Back to where I left off last Dec.. Spent an hour or so in the shop and implemented my idea for a grease zirk and line to supply grease to the knee lift gears. Will let the pics tell the story, pretty straight forward. If you do this modification, be advised that less than a quarter stroke of the grease gun handle, twice 180 deg apart is more than sufficient. Probably 1-2 a year for most of us. I put mine on the left side of the knee to keep the right
side free for DRO scale.
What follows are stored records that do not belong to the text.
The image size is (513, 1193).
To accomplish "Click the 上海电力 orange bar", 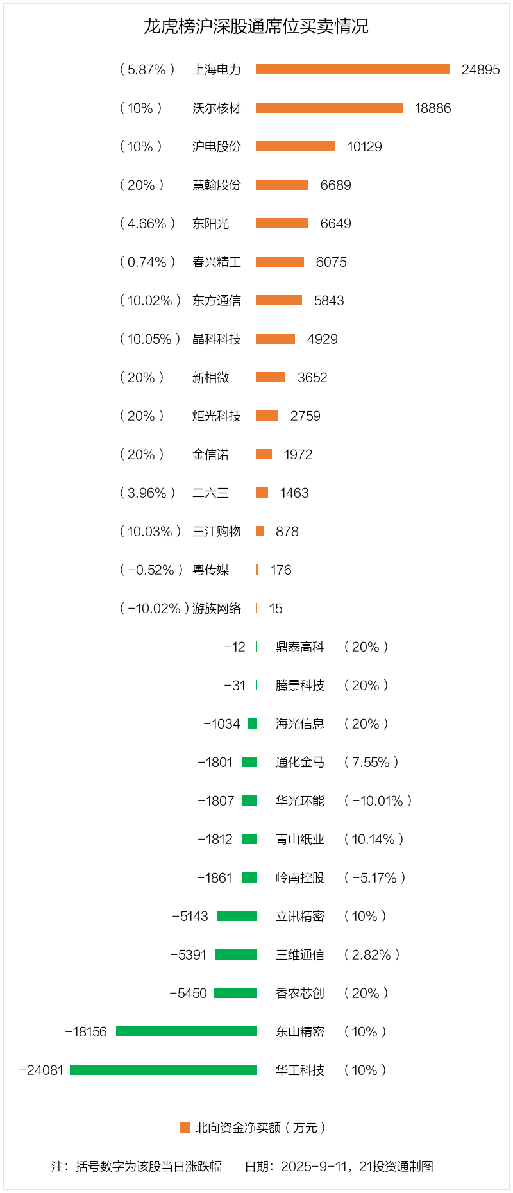I will tap(353, 69).
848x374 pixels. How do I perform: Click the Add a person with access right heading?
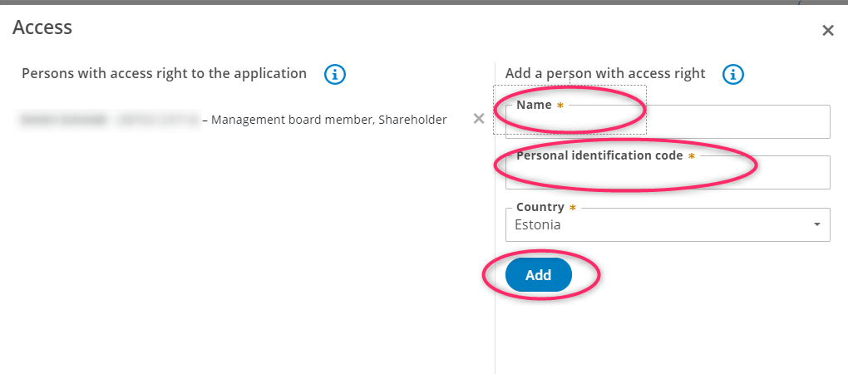(x=605, y=73)
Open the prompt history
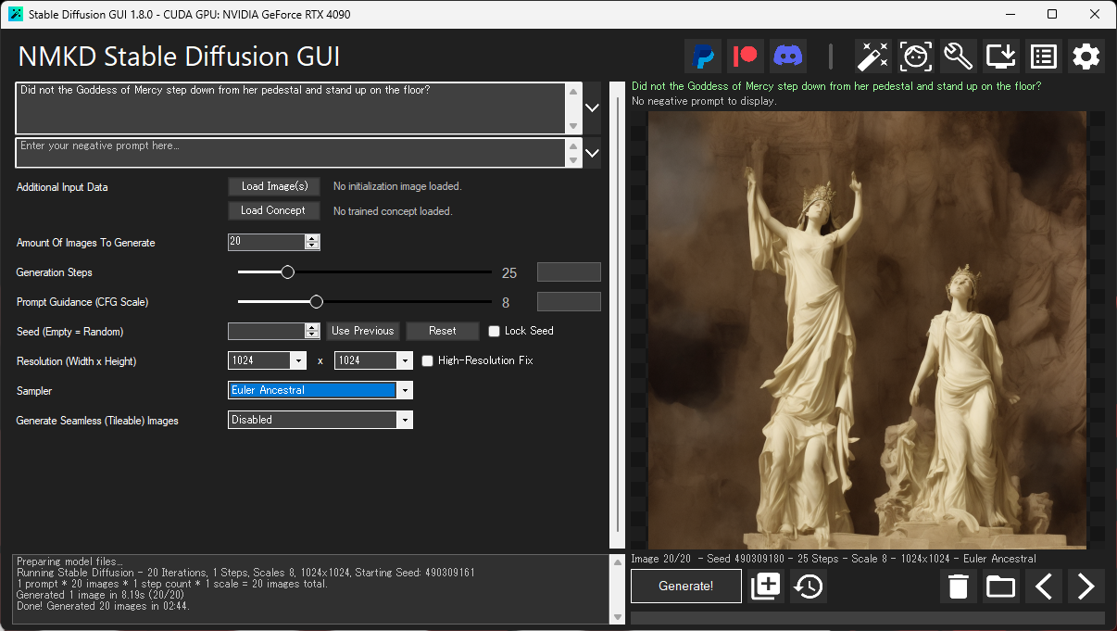1117x631 pixels. (808, 586)
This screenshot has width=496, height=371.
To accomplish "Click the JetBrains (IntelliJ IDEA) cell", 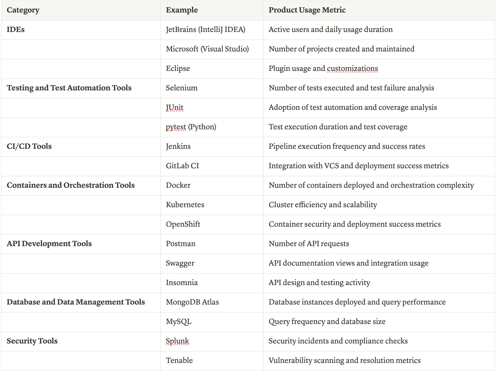I will tap(205, 30).
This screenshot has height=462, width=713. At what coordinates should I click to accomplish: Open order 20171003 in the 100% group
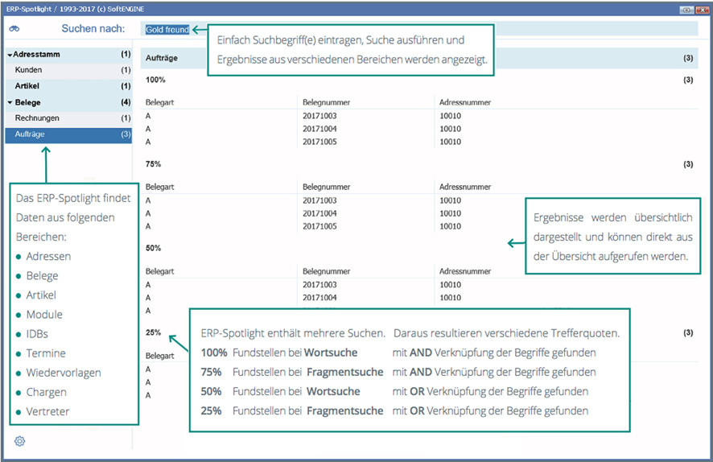point(320,116)
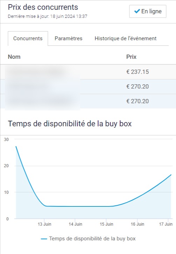The height and width of the screenshot is (254, 176).
Task: Click the Dernière mise à jour timestamp
Action: pyautogui.click(x=48, y=16)
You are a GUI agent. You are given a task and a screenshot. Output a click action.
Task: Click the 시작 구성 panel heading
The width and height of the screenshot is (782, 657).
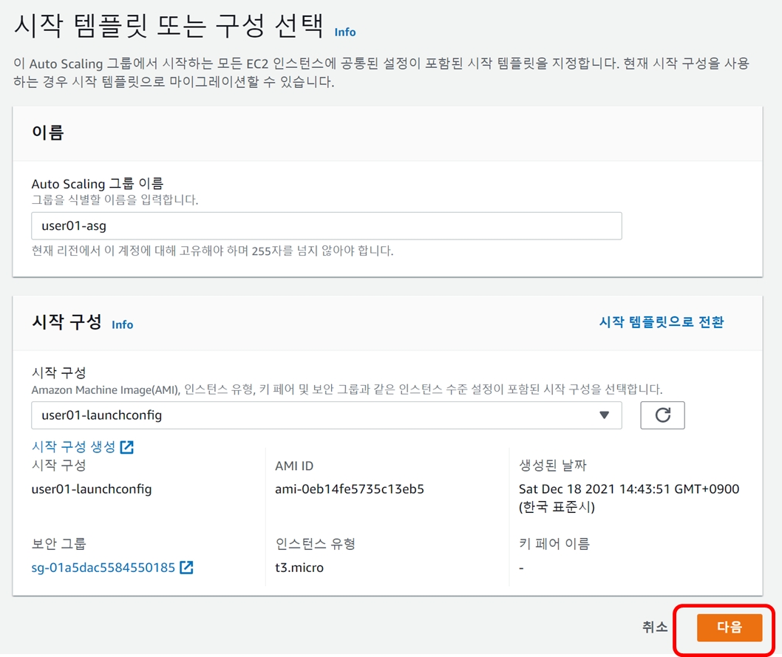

Cheers, Mike


----------



## Richard King 2

I have been replacing Bridgeport screws and nuts for 1/2 a century.  The older models the nuts were split or cut like the OP's first picture.  Then around 25 years ago when you ordered nuts from Bridgeport they came as a 2 piece that helped reduce the backlash on the entire thread and not the old ones that had a Philister screw bending one side in.   The newer ones had 2 Bijur tubing goes to the top and bottom nut, the old ones you lined up marks on the front of the table and saddle so a set screw plug above the nuts could be removed and oil was squirted down the hole and the hole in the bracket to feed the Y nut too.   But many people never knew about the set screw so the Y axis never got oil.  Most squirted oil on the X axis screw only.   I would never use grease on that Z axis bevel gear assembly as it will get contaminated with crud and chips and it will wear the gears 3 times as fast IMHO.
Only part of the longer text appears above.